In our study, the indicators of traumatic birth perceptions were determined as satisfaction with the department of study, fear of childbirth, defining birth as a difficult and painful process and history of complicated birth in the family. Another study reported significant determinants of negative perceptions on childbirth as pregnancy planning, physical concerns, trait anxiety, expectation of labor pains, type of school and personal and professional sources of information32. Traumatic childbirth perceptions are higher among students who do not plan pregnancy, have higher levels of physical concerns and state trait anxiety, state anxiety and expectations of high labor pain. On the other hand, students who receive more information from personal and professional sources about childbirth and take courses in health sciences have lower levels of traumatic childbirth perceptions.

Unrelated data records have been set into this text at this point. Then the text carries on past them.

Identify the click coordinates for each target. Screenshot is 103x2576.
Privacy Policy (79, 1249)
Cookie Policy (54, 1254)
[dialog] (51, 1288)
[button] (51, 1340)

Among students, traumatic childbirth perceptions increase with high trait anxiety levels and low general self-esteem levels. Beliefs on self-efficacy also affect an individual’s style of thinking and emotional reactions. While individuals with high self-efficacy levels keep calm while facing difficult tasks and activities, those with low selfefficacy levels perceive events to be more difficult than they actually are and display a narrower point of view in the process of solving the problem38. Thus, low self-efficacy levels explain high traumatic childbirth perception levels.


It was determined that traumatic childbirth perceptions increased as the levels of trait anxiety, increased and self-efficacy decreased. The traumatic childbirth perceptions were lower among those who were not afraid of childbirth, were satisfied with their department of study, considered childbirth to be a normal and happy event, preferred normal childbirth for the future, were comfortable in their first delivery room experience and had no history of complicated birth in their families. In this context, there is a need to define the negative points of view of midwifery and nursing students, assess their status of self-efficacy and anxiety that are affective on these perceptions and support such students. Professional information should be provided to the students with a positive approach, and guidance and support should be offered to them to help them develop autonomy in processes of inquiry, analysis, reflection of their knowledge into their clinical skills and decision-making, and reduce their traumas. Midwifery students should be given adaptation training in order to increase their clinical adaptation and supported by peer education from higher class midwifery students. Experience sharing trainings can be organized between experienced midwives and midwifery students in the clinic. Midwives who have positive childbirth perceptions will be more competent in reducing the negative feelings of the pregnant woman during the process of delivery.